In fact, COVID-19 wiped out 20 years of progress on education.

This chilling statistic is a driving force behind the Transforming Education Summit, which will be held during UNGA 77 as a major moment this year and will be complemented by the Unlock the Future of Learning Festival. The festival, organized by the UN Foundation and hosted by the Unlock Coalition, will bring together some of the world’s biggest youth-led and youth-focused organizations to explore how education can unlock progress for young people across the planet.

But to truly transform education, leaders must meaningfully include young people in the entirety of the process.

A young girl raises her hand during class at Yosiba Elementary School in Simporo, Papua Province, Indonesia.
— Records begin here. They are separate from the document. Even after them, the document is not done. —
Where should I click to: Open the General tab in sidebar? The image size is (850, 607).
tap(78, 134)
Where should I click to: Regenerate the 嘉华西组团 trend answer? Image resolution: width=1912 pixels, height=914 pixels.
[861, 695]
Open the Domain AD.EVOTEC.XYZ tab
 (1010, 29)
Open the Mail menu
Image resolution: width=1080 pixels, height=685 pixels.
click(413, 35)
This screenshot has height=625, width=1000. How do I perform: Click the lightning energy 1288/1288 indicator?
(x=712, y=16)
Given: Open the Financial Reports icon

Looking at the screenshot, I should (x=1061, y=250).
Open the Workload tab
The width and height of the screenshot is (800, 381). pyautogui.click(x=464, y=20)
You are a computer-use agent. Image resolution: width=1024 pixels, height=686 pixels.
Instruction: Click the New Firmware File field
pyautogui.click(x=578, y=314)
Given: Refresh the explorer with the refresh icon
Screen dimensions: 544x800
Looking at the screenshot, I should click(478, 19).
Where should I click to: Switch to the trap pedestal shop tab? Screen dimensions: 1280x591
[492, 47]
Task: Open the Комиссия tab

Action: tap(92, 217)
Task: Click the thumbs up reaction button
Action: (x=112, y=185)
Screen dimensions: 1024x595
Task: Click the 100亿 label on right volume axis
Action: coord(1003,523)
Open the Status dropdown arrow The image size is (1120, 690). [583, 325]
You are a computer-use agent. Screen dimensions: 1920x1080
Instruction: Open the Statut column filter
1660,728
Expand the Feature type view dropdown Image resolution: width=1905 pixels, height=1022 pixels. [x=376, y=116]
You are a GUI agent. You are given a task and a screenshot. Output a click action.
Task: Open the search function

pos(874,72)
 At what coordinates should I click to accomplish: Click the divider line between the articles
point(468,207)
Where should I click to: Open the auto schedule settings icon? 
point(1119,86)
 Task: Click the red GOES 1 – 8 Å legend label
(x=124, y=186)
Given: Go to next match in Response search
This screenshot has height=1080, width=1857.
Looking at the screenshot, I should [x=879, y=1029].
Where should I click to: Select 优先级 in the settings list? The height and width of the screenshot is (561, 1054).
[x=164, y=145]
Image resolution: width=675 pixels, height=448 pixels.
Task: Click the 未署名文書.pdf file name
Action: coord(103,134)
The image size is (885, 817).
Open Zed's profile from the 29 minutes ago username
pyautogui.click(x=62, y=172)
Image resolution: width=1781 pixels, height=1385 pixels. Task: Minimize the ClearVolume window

This school is part of an Early Grade Literacy Programme to improve the foundational learning skills of children in rural areas. Photo: UNICEF / Fauzan Ijazah

Young people deserve to be in the driver’s seat of their own lives. And as with everything, those who are most affected by a decision deserve to have a voice and a say in the decision-making process.

Inés Yábar, the UN Foundation’s Lead Next Generation Fellow, summed it up best: “It’s about humanity, right? It’s about representation.”

Looking Beyond UNGA

So what comes next? UNGA is the moment on the diplomatic calendar, but it is just one moment of many key summits and convenings to come, from COP27 in November to the SDG Summit in September 2023.

Inés made the point that we need to move away from thinking about progress in terms of “moments” on the calendar; we can’t afford to focus all of our energy and attention preparing for the next meeting while putting progress on pause until the next major “moment” arrives.

Because what really matters is what happens in the interim. It’s why she said she will be “paying the most attention to what happens beyond the speeches, after UNGA, as opposed to what the media will be reporting on, which will be a series of words rather than actions.”

Time will tell whether leaders will follow through on their commitments and turn their words into action, but one thing’s for certain: We cannot afford to lose hope that progress is possible and that we can still build the world we want.

Because even though the stakes have never been higher, Harshani made a concrete case for hope. She explained that as we approach UNGA this year, she feels “we’re getting to the end of a very, very dark tunnel” and that as we come out of it “we need leaders to present concrete solutions, ideas, and recommendations that instill a sense of hope. It’s the best way to defeat fatalism, because without hope and inspiration, even the best solutions are hard to implement.”